■ **Directive**:
Print the part of the passage on ICC's proposed procedure revisions word for word, starting at "D. Bid-Offer Widths" and ending at "the EOD Procedures.".

C. Most Actively Traded Coupon

    Subsection 1.2.3 also currently defines the term Most-Actively-
Traded Coupon (``MATC'') as the coupon associated with a single name 
risk sub factor's MATI. ICC proposes additional clarifying revisions to 
this provision of subsection 1.2.3. Specifically, the current statement 
that ``ICC further defines the coupon associated with a SN risk sub-
factor's MATI as the most-actively traded coupon (``MATC'') for that 
risk sub-factor'' would be replaced with a statement that ``ICC uses 
the term'' MATC to refer to the coupon of the MATI for a SN risk 
factor, or SN risk sub-factor, depending on the stated context.

D. Bid-Offer Widths

    Section 2 of the EOD Procedures addresses ICC's methodology for 
producing EOD prices. ICC is proposing to make changes to clarify the 
use of bid-offer widths (``BOW'') in Section 2 of the EOD Procedures.
    ICC proposes revisions to subsection 2.1.2, which addresses 
consensus BOWs, to clarify the definition and use of consensus BOWs. 
BOWs are estimates of the bid-offer widths for the two-way market 
available for each clearing-eligible instrument at a specific time on 
each business day. ICC proposes to amend subsection 2.1.2 to describe a 
consensus BOW as the estimate of the prevailing market BOW during a 
given period. The revisions would further clarify that ICC determines a 
consensus BOW for each on-the-run index and for all single name 
benchmark-instruments at the appropriate EOD BOW execution time. ICC 
also proposes to add further detail to subsection 2.1.2 with respect to 
ICC's estimates of consensus BOWs to add that such estimations are 
performed with respect to each index risk factor MATI. With respect to 
consensus BOWs for single name instruments, ICC proposes to add 
additional detail to subsection 2.1.2 to clarify that ICC estimates a 
consensus BOW from Clearing Participant-submitted mid-prices for all 
single name benchmark-instruments.
    ICC proposes to revise subsection 2.1.4, which covers EOD BOWs, to 
describe the calculation of EOD BOWs more accurately. The EOD BOW is 
the BOW calculated for each clearing-eligible instrument at the 
applicable end of the clearing day. ICC calculates the EOD BOW by first 
determining a consensus BOW for an instrument.

■ **Data entries**:
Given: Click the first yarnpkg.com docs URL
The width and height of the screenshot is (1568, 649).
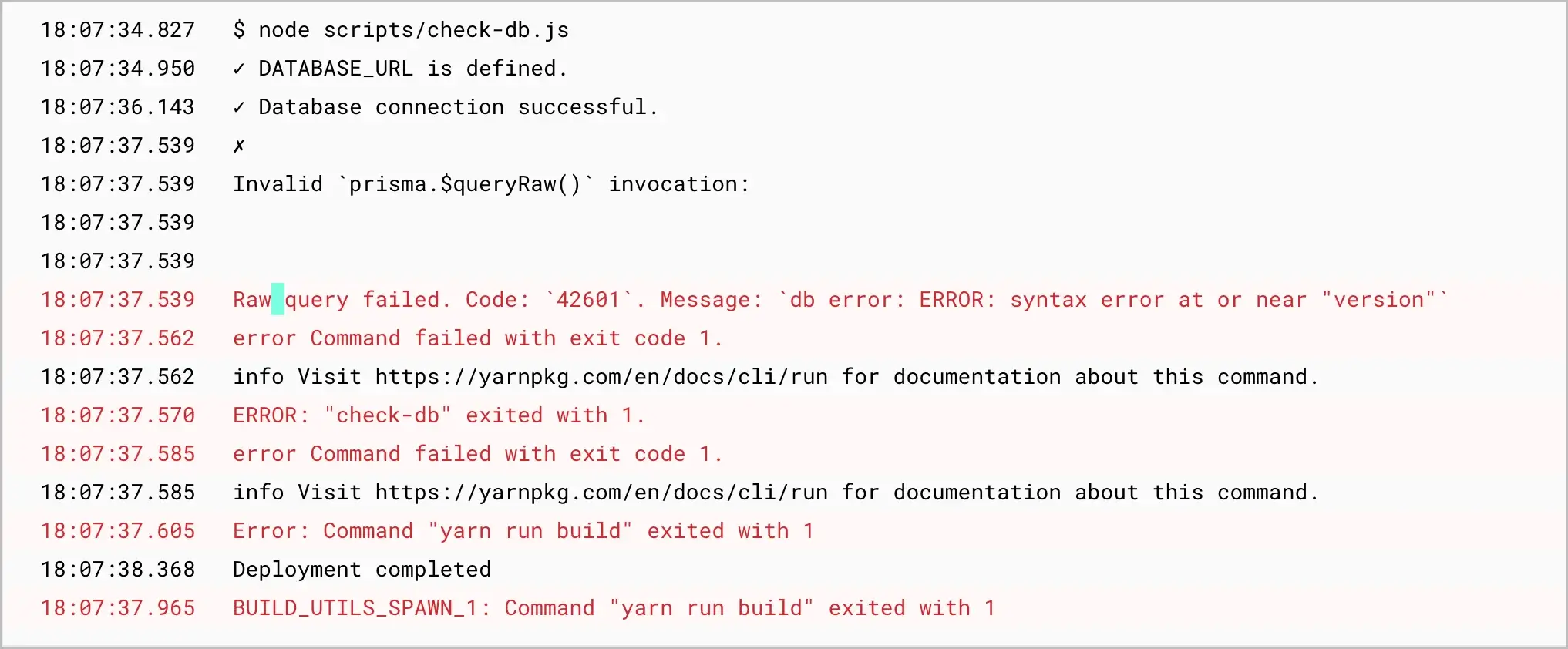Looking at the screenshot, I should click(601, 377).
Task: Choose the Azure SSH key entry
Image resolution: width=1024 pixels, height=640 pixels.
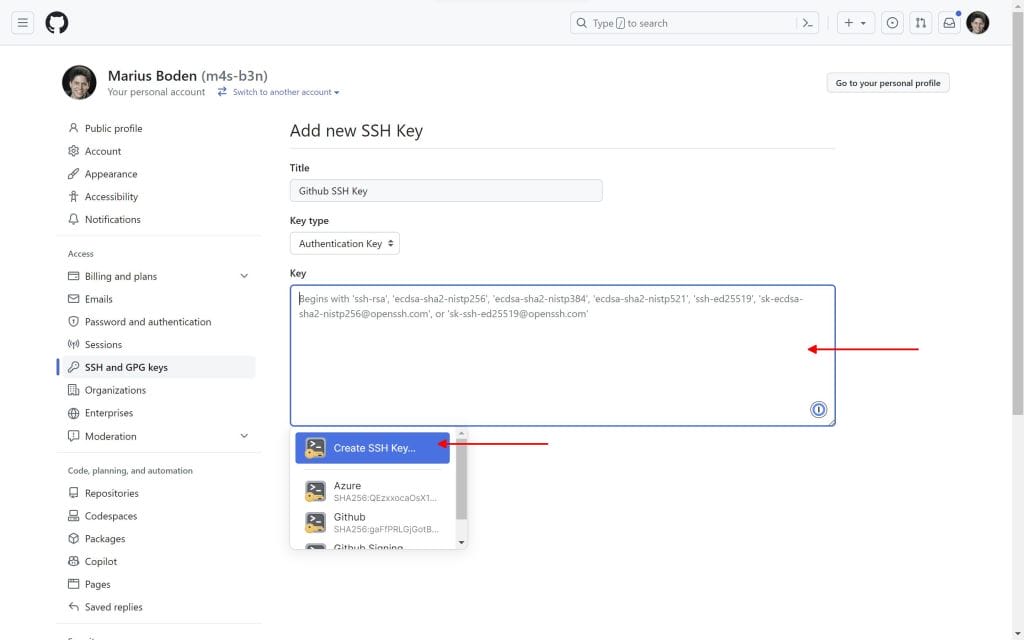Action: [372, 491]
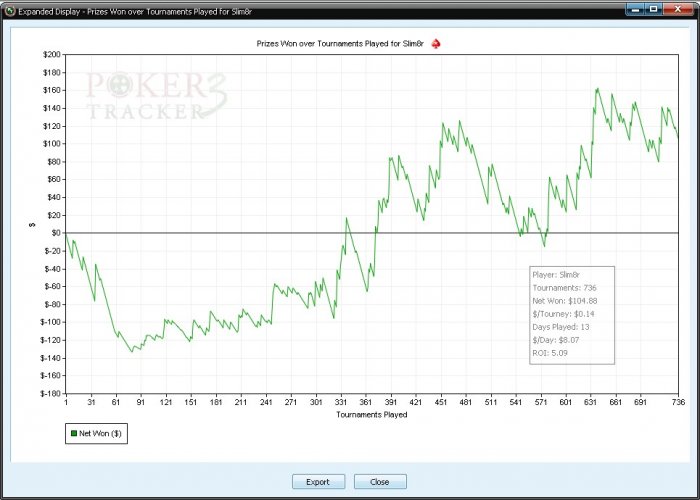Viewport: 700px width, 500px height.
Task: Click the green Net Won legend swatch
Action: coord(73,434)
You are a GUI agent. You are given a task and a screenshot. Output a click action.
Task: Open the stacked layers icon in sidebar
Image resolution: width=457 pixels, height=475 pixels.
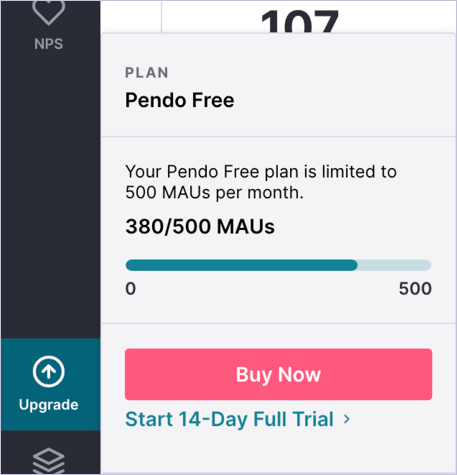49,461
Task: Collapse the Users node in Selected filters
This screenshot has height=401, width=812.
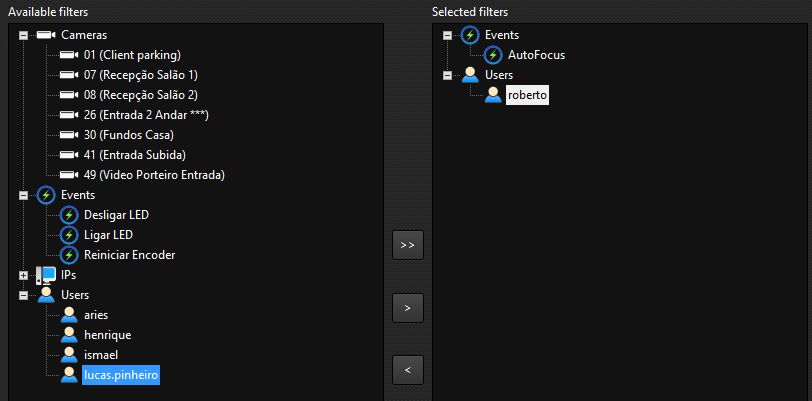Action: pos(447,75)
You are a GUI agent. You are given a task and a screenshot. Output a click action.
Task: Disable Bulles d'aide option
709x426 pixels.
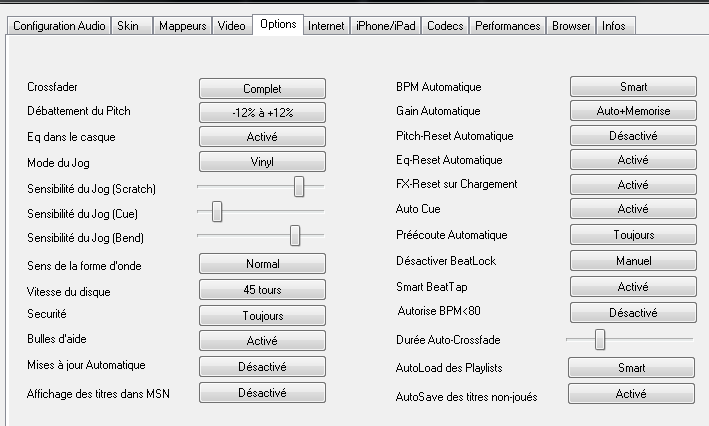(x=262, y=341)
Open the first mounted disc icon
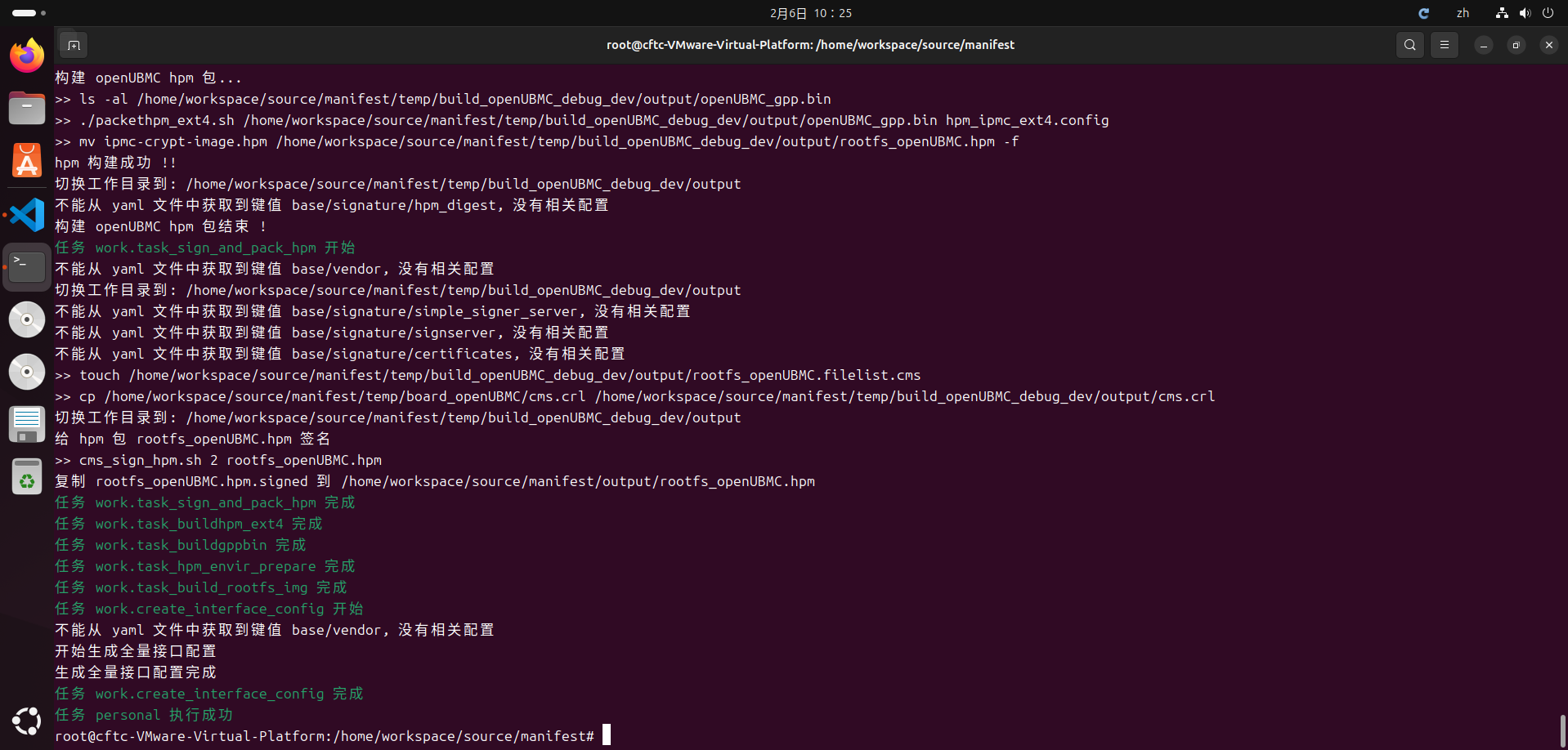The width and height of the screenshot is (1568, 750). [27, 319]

■ **The completed task**:
D. Bid-Offer Widths

    Section 2 of the EOD Procedures addresses ICC's methodology for 
producing EOD prices. ICC is proposing to make changes to clarify the 
use of bid-offer widths (``BOW'') in Section 2 of the EOD Procedures.